Of course, when we were working with him, this became a problem for me because I felt that I had to mention it to him. ... [I] just kind of blurted it all out. 'Er, Scott, well, I've just got to apologise for something, because, OK, at the end of the song, like I make a reference to Til The Band Comes In, right, in a list of crap things' ... and at first he just looked at me in a very mystified way, like, 'What is this nutter ranting on about?' And then it kind of clicked with him what I was on about, and he said, 'Well gee thanks guys, that's the way you repay me!' ... for me, it was embarrassing.

==Release==
According to Island Records' Nigel Coxon, there was "big debate" over whether to release another single from We Love Life, given the relative under-performance of previous single "Sunrise"/"The Trees". He explained, "[The record company] wants new stuff, to be fed new hits, all the time. It's just this overriding idea that Pulp are an old has-been". Pulp did convince Island to release one more single, but the dispute resulted in a late release of April 2002.

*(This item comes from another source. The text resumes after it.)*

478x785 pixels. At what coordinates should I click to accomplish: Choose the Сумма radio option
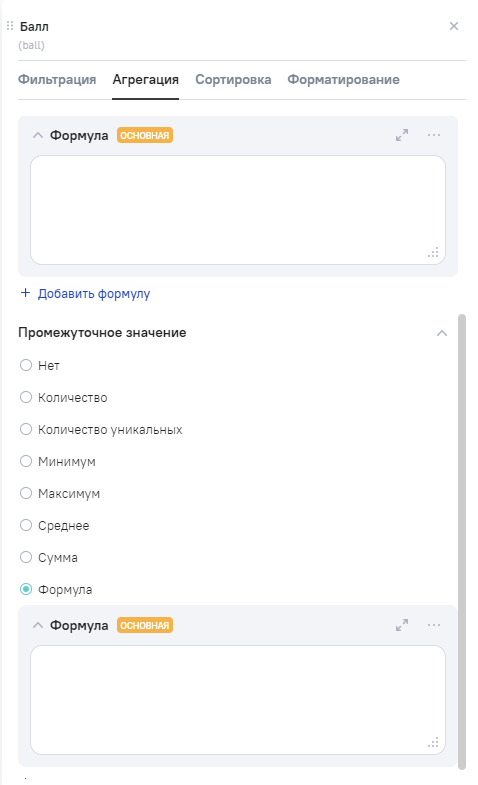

In addition to non-album tracks "Yesterday" and "Forever in My Dreams", the single release featured on its B-side two covers of Pulp songs: Nick Cave's version of "Disco 2000" and Róisín Murphy's version of "Sorted for E's & Wizz". The single reached number 27 in the UK.

The cover for the single is similar to the cover of the David Bowie album The Rise and Fall of Ziggy Stardust and the Spiders from Mars. The child on the cover is Pulp's guitarist Mark Webber.

==Video==
The song's video features many celebrity lookalikes who gather in a West London studio to perform a "tribute" to Pulp, in a similar style to the video for Band Aid's "Do They Know It's Christmas?". All the lookalikes appear to perform their own lines in the style of the artists they are impersonating, with the exception of the Jarvis Cocker lookalike, who is miming to Cocker's vocal. Cocker himself appears in the video dressed as Brian May, playing the guitar note that ends the song. Kurt Cobain, who died in 1994, is the only impersonated artist who was not alive at the time of the song's release.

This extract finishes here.